Вот тот же Сен-Санс нам это демонстрирует. Вплоть до семидесятых годов никто не удосужился собрать его произведения вместе, потому что логика рассуждения была другая: Сен-Санс, во-первых, не симфонист. То есть он не признанный автор симфоний для того, прежнего, восприятия музыки. Симфонии его не исполнялись, даже третью симфонию стали исполнять только последние лет двадцать. Теперь, под новым углом зрения, оказывается, что все это интересно, и интересно еще во взаимосоотношении. Очевидно, что первая симфония более слабая — но она интересна, потому что входит в этот контекст. Контекст сам по себе есть как бы текст этого своеобразного художественного явления. И из контекста ничего не должно выпадать. Теперь оказывается, что различие между шедевром и менее значительным произведением — это изобретение самого XIX века, но не случайное, опыт самой культуры подсказал это.

Вот пример совершенно случайный, который пришел в голову. Одна из двух концертных симфоний Моцарта — есть для скрипки и альта с оркестром, а есть для духовых с оркестром — и кто бы подумал, что специалисты по Моцарту вывели эту симфонию из списка подлинных произведений Моцарта, и в последнем собрании сочинений она идет в дополнительном томе, как сочинение, по всей видимости Моцарту не принадлежащее[6]. Между тем слушая его как произведение Моцарта, трудно убедить себя в том, что это не моцартовское произведение. Вот такие вещи происходят. Оказывается, что само творчество даже такого великого композитора одновременно может отличаться на бесконечно малую величину от всего, что его окружает, а эта бесконечно малая величина при некотором ракурсе оказывается огромной. Обо всем этом надо думать. Я даже подумал о том, что если кому-то еще предстоит писать диссертацию, то это была бы великолепная тема. А именно: исследование этого поворота в музыке. Что поддерживает его и что ему противоречит? Поскольку, если мы примем как совершившееся этот поворот, отсюда будет следовать, что так называемая оригинальность творчества, которую в XIX веке и раньше еще безусловно требовали от всякого композитора (на протяжении XVIII века это требование оригинальности все время нарастало, а в XIX веке оно сложилось в целый культ гения), сама проблема оригинальности творчества ставится абсолютно иначе, потому что все то в XIX веке, что под разными предлогами признавалось недостаточно оригинальным, имеет право претендовать на свою ценность совершенно независимо от того, оригинально оно или нет. Потому что требование оригинальности не абсолютно, не вечно, а есть только произведение определенной культ-уры. Те композиторы, которые в XIX веке удовлетворяли старому представлению об оригинальности, вдруг получают свои полные гражданские права.

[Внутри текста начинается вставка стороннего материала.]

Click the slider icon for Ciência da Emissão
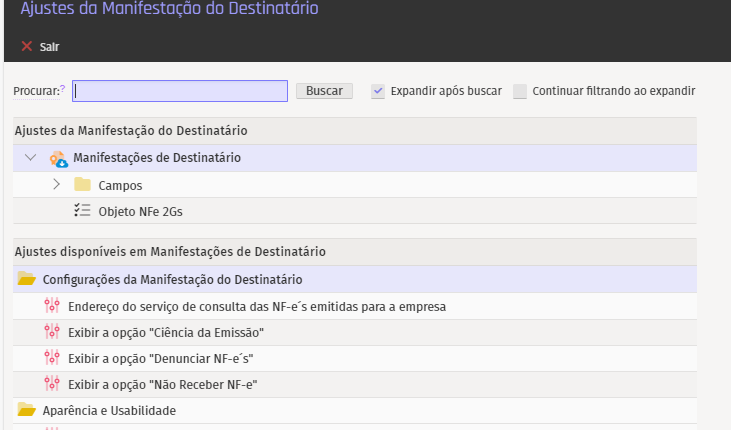731x430 pixels. click(x=52, y=332)
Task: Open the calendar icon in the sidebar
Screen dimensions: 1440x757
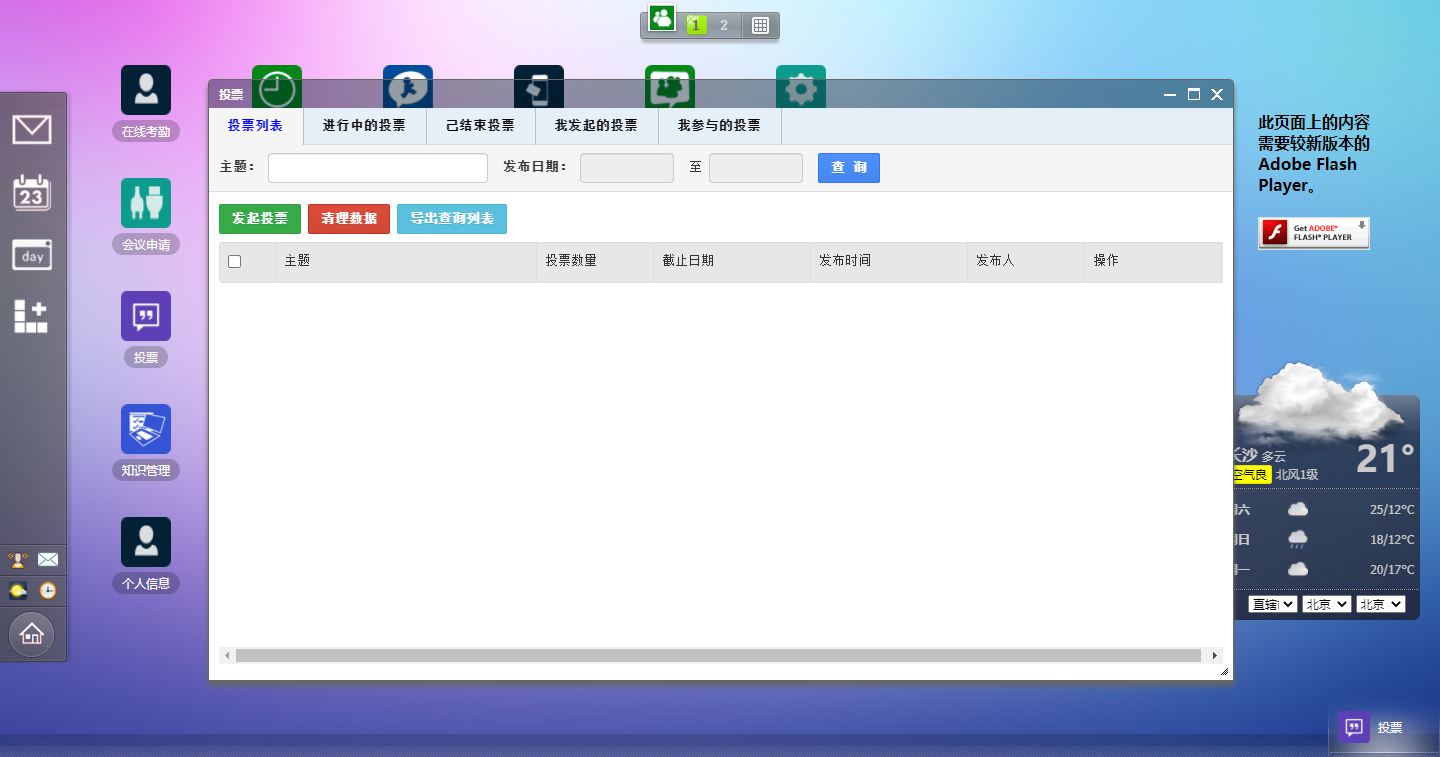Action: 33,192
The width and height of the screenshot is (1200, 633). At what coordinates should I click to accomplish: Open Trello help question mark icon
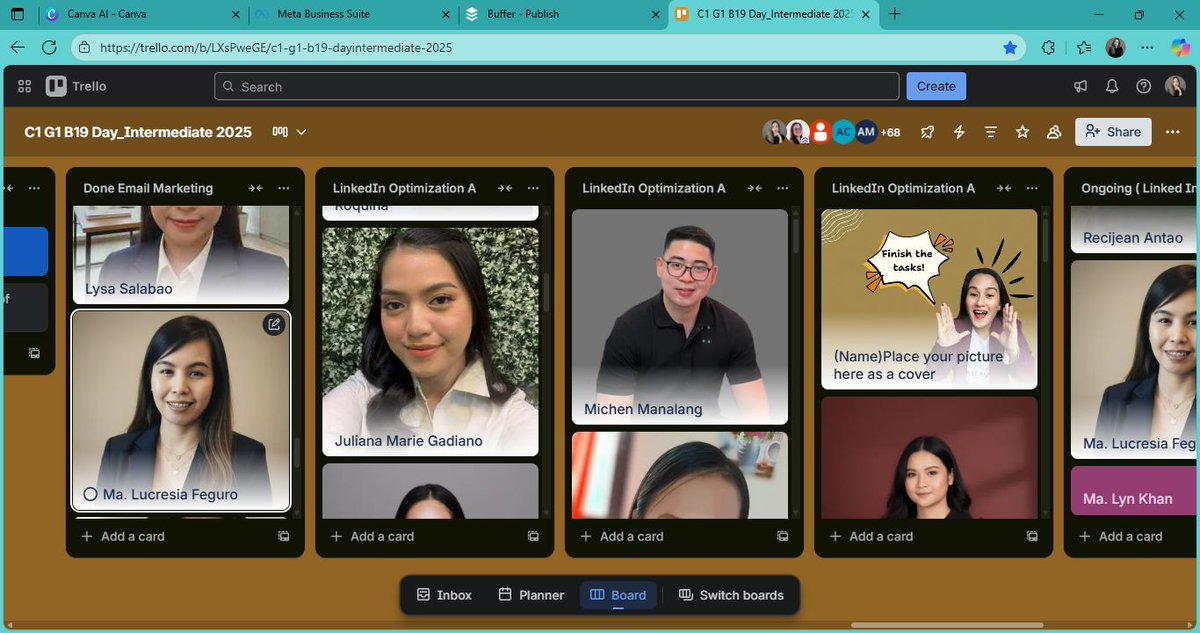point(1144,86)
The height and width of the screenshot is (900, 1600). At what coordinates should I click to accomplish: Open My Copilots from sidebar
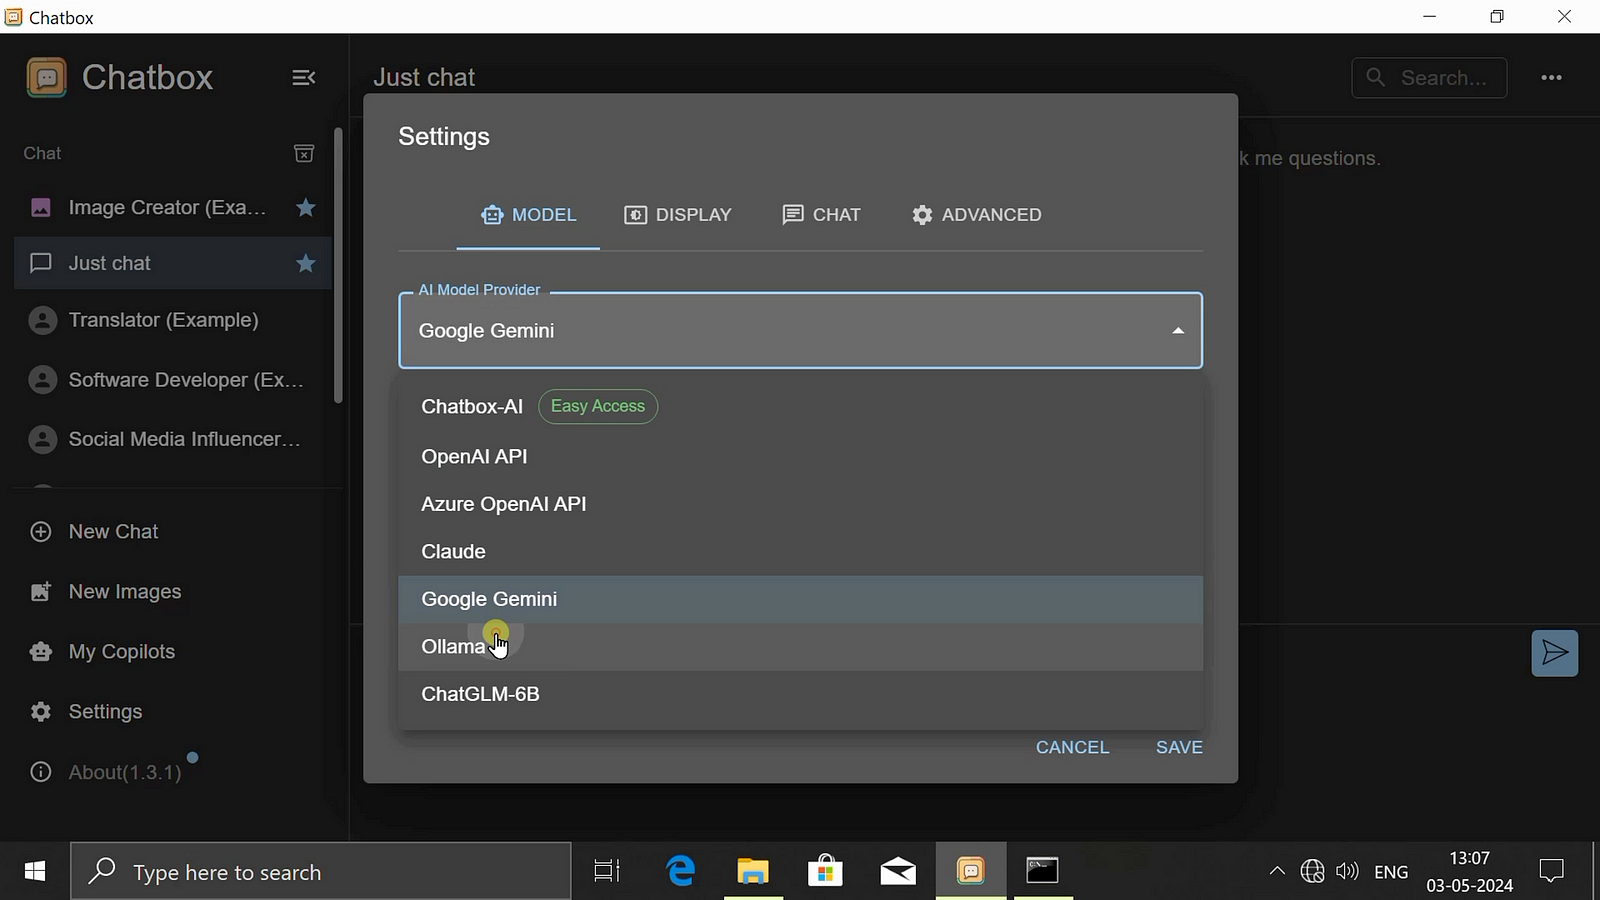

Я, кажется, рассказывал об этом года два тому назад. В одном из сборников против буржуазной музыки, которые у нас публиковались время от времени в семидесятые годы, вдруг я, к удивлению своему, нашел, что в одном из подстрочных замечаний сказано, что вот и Глазунов — композитор, который недостаточно оригинален, а тем не менее он ничего, неплохой еще[7]. В том контексте это было страшное оскорбление, потому что он попал в этот сборник в качестве примера композитора, у которого недостаточно развита индивидуальность. Но это смехотворно! Особенно это сейчас ясно, ибо создавать индивидуальный мир — это не значит претендовать на абсолютную оригинальность. И в то время как есть композиторы, которых иначе как очень оригинальными нельзя назвать (Вагнер, например), есть другие, которым этого ничего не нужно. И тут есть важный момент, какой нужно запомнить, ибо он относится к теме занятий, которые мы продолжаем здесь два или три года. Это как бы один из главных тезисов, если не самый главный: в истории культуры самое важное и существенное, на что надо обращать внимание, — это самоистолкование культуры. Не наше толкование ее, а само-истолкова-ние ее. Добраться до него очень трудно, и можно только косвенными средствами — потому что композитор истолковывает себя (а он и истолковывает себя) в первую очередь в музыке и музыку свою он истолковывает в музыке, а это на язык простых речей перевести очень трудно.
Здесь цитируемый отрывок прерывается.